Bayesian Thinking and Bayes Rule

STA6349: Applied Bayesian Analysis
Spring 2025

Thinking Like a Bayesian

  • Bayesian analysis involves updating beliefs based on observed data.

Thinking Like a Bayesian

  • This is the natural Bayesian knowledge-building process of:
    • acknowledging your preconceptions (prior distribution),
    • using data (data distribution) to update your knowledge (posterior distribution), and
    • repeating (posterior distribution \to new prior distribution)

Thinking Like a Bayesian

  • Bayesian and frequentist analyses share a common goal: to learn from data about the world around us.
    • Both Bayesian and frequentist analyses use data to fit models, make predictions, and evaluate hypotheses.
    • When working with the same data, they will typically produce a similar set of conclusions.
  • Statisticians typically identify as either a “Bayesian” or “frequentist” …
    • 🚫 We are not going to “take sides.”
    • ✅ We will see these as tools in our toolbox.

Thinking Like a Bayesian

  • Bayesian probability: the relative plausibility of an event.
    • Considers prior belief.

Thinking Like a Bayesian

  • Frequentist probability: the long-run relative frequency of a repeatable event.
    • Does not consider prior belief.

Thinking Like a Bayesian

  • The Bayesian framework depends upon prior information, data, and the balance between them.

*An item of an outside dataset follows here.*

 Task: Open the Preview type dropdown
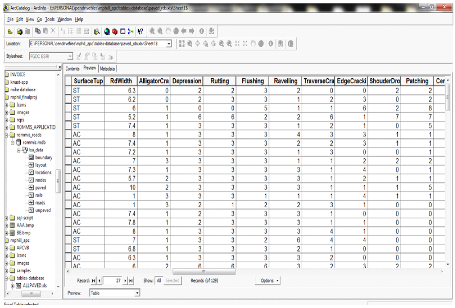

    • The balance between the prior information and data is determined by the relative strength of each
  • When we have little data, our posterior can rely more on prior knowledge.

  • As we collect more data, the prior can lose its influence.

Thinking Like a Bayesian

  • We can also use this approach to combine analysis results.

Bayes Rule

  • We will use an example to work through Bayesian logic.

  • The Collins Dictionary named “fake news” the 2017 term of the year.

    • Fake, misleading, and biased news has proliferated along with online news and social media platforms which allow users to post articles with little quality control.
  • We want to flag articles as “real” or “fake.”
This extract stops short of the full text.